Still, there’s hope. In particular, I like the musical connection in the final moments between Kitty and Joan, and how neatly it makes parallel the various expectations men have placed on them and later enforced in damaging ways. Kitty and her father’s tension is a clear line. Joan’s tension is more complicated. It isn’t with Andrew, or even with the empty apartment as she stands in front of a domestic tableau contemplating whether this is really what she wants; her tension is with Sherlock. It’s always going to be. That’s the show’s greatest strength, and, in the wrong hands, its biggest minefield.
“It really is quite remarkable to me,” Sherlock says, near the close of this episode. “All this time we spend together, and you remain a far more interesting person than you give yourself credit for.” Maybe once she’s able to get a word in edgewise, we’ll be able to find out why that is.
Stray observations:
- Thanks very much to Myles for letting me sub in on this week’s episode! I’m sure everyone’s sorry this is the episode that happened on my watch, except maybe Myles, who got to dodge the baboon stuff.
- An odd self-defense instructor who visited our middle-school class at a girls-only assembly told us never to label our keys because it saved time for any intruders. It stuck with me so much that I thought it was an odd thing for such a precise and otherwise cautious person to do in the case itself. Turns out it was just a harbinger of the many handwavey aspects of this particular case.

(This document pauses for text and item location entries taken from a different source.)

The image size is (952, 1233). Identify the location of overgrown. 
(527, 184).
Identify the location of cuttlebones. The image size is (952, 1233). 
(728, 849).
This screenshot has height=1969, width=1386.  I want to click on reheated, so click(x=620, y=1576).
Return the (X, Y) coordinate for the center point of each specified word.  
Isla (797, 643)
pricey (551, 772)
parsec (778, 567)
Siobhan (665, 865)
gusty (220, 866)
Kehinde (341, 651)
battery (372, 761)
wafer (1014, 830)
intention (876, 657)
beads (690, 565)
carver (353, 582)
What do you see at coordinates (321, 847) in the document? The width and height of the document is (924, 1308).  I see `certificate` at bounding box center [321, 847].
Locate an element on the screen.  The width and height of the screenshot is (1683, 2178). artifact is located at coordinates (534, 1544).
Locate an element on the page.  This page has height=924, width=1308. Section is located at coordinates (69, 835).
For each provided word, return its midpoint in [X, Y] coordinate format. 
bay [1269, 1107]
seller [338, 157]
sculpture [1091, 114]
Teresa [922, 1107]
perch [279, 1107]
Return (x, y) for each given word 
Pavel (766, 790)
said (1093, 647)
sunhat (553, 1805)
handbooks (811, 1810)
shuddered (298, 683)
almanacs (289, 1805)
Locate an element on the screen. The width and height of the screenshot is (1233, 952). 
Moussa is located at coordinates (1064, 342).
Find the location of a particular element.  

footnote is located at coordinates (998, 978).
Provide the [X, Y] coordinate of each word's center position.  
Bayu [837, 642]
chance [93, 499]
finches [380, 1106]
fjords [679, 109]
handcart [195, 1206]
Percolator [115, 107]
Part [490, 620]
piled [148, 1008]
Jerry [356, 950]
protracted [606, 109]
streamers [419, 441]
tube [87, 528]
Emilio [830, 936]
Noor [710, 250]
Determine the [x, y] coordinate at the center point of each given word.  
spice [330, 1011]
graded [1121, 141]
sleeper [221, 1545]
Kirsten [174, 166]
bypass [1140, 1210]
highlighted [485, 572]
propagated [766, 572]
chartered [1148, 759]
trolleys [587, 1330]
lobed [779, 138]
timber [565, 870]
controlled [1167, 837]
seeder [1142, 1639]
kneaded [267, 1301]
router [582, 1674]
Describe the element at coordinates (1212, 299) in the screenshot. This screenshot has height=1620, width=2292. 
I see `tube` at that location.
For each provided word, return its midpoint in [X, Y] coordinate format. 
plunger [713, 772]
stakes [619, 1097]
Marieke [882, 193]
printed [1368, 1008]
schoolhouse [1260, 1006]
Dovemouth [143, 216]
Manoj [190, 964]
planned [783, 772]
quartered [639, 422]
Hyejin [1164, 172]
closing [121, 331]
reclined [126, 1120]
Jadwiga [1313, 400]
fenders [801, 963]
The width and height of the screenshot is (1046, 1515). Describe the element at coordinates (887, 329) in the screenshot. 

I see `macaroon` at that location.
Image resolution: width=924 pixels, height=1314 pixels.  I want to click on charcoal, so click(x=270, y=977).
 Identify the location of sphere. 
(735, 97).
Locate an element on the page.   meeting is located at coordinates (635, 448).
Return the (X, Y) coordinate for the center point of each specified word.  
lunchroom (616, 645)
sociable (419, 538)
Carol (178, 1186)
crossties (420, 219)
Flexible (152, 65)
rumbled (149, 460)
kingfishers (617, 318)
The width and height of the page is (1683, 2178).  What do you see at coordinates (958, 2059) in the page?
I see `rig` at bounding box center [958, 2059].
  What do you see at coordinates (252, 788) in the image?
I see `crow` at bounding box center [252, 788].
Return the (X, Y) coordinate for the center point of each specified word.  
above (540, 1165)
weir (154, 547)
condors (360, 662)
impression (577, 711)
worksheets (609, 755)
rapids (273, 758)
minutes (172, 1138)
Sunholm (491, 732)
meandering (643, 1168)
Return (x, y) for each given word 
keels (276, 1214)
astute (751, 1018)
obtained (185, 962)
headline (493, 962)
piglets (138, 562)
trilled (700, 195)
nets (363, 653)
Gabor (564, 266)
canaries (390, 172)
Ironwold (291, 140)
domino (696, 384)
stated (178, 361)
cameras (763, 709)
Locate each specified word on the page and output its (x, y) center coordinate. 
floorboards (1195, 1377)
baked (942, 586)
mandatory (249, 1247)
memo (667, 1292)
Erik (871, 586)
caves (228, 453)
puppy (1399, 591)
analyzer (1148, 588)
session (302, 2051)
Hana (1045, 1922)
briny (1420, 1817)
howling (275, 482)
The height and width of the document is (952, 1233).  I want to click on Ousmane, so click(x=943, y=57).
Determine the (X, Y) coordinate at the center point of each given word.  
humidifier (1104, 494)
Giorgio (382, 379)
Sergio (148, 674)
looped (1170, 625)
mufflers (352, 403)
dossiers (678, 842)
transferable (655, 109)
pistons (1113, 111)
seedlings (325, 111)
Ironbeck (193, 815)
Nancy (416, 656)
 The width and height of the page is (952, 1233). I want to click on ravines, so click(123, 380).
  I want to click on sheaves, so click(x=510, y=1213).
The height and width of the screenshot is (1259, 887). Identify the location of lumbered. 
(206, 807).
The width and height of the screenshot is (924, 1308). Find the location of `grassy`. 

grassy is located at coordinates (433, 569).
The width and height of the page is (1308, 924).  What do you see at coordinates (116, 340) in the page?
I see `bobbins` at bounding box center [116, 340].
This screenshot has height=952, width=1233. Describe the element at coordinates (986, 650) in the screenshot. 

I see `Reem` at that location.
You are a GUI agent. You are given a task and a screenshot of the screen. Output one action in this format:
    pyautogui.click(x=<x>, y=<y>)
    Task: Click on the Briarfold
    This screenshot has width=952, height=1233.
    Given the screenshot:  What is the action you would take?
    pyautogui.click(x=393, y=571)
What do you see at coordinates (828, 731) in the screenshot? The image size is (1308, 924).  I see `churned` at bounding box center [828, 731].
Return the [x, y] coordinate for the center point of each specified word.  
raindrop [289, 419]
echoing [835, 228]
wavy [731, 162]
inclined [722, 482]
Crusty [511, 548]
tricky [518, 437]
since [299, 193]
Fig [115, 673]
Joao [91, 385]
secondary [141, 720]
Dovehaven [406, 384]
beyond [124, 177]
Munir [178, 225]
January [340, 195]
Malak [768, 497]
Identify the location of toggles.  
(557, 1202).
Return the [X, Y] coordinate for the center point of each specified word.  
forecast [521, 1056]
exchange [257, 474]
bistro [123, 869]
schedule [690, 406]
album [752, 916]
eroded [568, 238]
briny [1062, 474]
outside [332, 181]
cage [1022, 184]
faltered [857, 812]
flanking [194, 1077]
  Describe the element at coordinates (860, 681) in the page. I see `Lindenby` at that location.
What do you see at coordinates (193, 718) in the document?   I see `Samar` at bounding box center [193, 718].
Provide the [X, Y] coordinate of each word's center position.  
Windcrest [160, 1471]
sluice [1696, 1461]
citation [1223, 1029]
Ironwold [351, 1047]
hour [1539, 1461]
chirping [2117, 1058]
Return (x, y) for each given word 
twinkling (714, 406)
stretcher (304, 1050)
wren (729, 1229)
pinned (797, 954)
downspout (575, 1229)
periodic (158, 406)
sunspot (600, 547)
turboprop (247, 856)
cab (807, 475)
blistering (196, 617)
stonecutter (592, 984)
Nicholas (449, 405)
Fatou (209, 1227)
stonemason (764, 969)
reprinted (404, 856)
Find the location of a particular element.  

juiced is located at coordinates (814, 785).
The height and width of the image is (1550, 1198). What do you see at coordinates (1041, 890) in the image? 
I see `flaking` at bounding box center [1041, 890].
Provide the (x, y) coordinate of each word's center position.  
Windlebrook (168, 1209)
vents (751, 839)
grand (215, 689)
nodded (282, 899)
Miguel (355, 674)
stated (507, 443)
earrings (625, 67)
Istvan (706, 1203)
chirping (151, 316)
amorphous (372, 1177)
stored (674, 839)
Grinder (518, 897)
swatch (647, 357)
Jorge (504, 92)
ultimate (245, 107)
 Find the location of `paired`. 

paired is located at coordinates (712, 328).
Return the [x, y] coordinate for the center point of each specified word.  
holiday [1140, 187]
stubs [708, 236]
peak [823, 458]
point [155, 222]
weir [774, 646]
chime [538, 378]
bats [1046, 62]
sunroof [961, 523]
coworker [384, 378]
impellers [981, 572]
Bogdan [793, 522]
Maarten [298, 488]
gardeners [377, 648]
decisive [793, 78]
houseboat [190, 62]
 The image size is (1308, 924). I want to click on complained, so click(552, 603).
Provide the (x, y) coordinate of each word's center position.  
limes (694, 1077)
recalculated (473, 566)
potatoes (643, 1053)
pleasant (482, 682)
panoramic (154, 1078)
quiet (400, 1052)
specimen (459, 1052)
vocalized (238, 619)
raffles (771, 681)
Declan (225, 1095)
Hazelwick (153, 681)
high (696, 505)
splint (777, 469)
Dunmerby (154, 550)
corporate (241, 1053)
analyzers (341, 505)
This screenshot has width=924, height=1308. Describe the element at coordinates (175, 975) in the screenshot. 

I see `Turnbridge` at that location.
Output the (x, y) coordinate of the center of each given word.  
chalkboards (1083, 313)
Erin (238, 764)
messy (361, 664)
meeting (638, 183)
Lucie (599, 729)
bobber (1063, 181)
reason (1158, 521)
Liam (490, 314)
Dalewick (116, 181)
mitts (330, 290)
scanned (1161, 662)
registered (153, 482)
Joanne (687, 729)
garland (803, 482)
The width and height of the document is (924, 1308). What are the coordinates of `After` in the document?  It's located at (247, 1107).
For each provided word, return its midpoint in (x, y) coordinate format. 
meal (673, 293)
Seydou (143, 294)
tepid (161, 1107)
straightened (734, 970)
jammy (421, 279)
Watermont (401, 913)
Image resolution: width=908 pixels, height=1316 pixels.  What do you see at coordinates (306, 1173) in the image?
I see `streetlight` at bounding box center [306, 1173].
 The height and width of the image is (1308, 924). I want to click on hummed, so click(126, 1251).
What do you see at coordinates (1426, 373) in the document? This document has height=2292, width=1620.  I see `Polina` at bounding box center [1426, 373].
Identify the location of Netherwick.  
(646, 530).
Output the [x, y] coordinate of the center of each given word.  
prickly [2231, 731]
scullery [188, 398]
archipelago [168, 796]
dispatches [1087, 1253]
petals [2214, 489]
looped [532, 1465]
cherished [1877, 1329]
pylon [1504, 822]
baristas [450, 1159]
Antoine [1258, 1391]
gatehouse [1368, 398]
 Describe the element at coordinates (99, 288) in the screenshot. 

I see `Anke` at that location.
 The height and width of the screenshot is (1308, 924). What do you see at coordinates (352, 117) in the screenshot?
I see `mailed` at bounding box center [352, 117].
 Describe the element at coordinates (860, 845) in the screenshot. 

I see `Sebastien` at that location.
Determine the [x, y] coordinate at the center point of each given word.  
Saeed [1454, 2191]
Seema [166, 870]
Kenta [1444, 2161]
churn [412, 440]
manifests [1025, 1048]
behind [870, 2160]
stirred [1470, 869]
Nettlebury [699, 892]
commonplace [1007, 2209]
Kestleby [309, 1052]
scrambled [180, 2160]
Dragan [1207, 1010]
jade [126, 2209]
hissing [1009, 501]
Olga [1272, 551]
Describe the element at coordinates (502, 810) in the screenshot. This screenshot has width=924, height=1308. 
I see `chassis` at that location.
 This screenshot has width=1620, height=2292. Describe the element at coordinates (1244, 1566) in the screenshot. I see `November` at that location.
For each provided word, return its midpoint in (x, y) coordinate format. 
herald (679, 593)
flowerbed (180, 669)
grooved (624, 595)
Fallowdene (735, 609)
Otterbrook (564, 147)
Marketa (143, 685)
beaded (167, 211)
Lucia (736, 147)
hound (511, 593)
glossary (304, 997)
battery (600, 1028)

- Show, you do not want to start pointing out how bizarre her tryst with Mycroft was, okay?
- “I expect nothing, which is why I’m such an exceptional detective.” Why would you even invite Ms. Hudson back, if not to have her exchange the world’s longest-suffering look with Joan immediately after this line?
- “How do two adults have a relationship where one never calls the other anything but The Nose?” Lucy Liu does a lot of subtle work on this show; she puts so much life into exposition and rhetorical questions that this was one of my favorite line deliveries of the episode.
- It was charming to see John Horton as The Nose! I hope we see him again. (In another season and a half, when they’re on the trail of the Paprika Strangler.)